## Saved data entries
=-=-=

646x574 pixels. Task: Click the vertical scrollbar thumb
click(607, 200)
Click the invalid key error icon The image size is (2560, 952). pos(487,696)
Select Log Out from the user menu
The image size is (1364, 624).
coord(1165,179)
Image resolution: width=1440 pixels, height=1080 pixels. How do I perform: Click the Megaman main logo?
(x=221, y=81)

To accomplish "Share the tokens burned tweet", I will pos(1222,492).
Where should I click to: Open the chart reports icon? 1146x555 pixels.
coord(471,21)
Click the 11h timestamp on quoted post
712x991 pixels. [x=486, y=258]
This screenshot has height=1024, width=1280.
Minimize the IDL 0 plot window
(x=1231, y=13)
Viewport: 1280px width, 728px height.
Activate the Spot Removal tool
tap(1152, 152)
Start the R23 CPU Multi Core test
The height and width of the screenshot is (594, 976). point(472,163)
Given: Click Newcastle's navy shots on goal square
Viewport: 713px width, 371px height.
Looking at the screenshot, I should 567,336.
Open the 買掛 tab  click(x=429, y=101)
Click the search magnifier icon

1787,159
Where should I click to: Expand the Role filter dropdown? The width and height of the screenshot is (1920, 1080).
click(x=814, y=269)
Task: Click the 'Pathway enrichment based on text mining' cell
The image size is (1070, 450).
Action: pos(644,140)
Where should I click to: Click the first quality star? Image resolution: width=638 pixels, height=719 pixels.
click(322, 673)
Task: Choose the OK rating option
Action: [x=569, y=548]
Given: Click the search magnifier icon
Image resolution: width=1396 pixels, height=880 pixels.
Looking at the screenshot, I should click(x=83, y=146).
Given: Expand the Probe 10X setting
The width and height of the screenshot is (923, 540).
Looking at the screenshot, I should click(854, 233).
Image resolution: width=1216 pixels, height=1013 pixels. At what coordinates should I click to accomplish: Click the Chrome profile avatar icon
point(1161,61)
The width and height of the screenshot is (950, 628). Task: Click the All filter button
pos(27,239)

=-=-=

All that is needed is how many lines of the data contain "Given", stated as a number.

## Solution
3